**DESCRIPTION OF THE TASK**
Report each line of the items below that contains the string "checkbox", copying every such line in full.

**RECORDED INFORMATION**

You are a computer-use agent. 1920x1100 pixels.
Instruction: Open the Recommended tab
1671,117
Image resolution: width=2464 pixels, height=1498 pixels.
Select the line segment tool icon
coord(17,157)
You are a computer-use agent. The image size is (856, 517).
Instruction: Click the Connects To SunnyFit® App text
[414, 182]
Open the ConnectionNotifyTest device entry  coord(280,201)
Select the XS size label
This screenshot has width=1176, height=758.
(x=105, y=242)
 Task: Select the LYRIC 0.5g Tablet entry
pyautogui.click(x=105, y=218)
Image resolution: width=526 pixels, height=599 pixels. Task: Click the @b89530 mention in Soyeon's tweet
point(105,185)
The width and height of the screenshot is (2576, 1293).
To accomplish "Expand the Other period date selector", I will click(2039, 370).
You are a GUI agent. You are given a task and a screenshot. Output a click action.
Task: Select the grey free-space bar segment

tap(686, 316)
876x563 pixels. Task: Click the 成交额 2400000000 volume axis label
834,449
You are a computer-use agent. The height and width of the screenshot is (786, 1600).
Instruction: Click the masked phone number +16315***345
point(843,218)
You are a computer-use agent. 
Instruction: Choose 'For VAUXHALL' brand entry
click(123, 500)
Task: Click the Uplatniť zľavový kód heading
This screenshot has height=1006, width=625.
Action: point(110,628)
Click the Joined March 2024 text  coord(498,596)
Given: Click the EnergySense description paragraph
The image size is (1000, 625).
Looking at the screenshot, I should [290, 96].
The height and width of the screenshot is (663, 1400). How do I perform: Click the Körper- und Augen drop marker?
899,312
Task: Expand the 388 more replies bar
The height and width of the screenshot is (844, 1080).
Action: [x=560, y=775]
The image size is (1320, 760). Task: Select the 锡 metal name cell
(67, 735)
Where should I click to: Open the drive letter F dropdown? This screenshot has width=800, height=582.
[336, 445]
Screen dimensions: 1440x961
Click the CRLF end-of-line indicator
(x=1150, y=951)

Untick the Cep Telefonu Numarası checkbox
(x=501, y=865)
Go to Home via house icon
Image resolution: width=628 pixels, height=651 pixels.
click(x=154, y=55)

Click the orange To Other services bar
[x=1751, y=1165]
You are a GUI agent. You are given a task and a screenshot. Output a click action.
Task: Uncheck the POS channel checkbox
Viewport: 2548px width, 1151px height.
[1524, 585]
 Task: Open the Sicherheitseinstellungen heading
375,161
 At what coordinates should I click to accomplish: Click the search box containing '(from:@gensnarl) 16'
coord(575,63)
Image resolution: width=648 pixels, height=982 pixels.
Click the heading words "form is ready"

**EXERCISE SOLUTION**
Untick the Cep Telefonu Numarası checkbox
Task: Uncheck the POS channel checkbox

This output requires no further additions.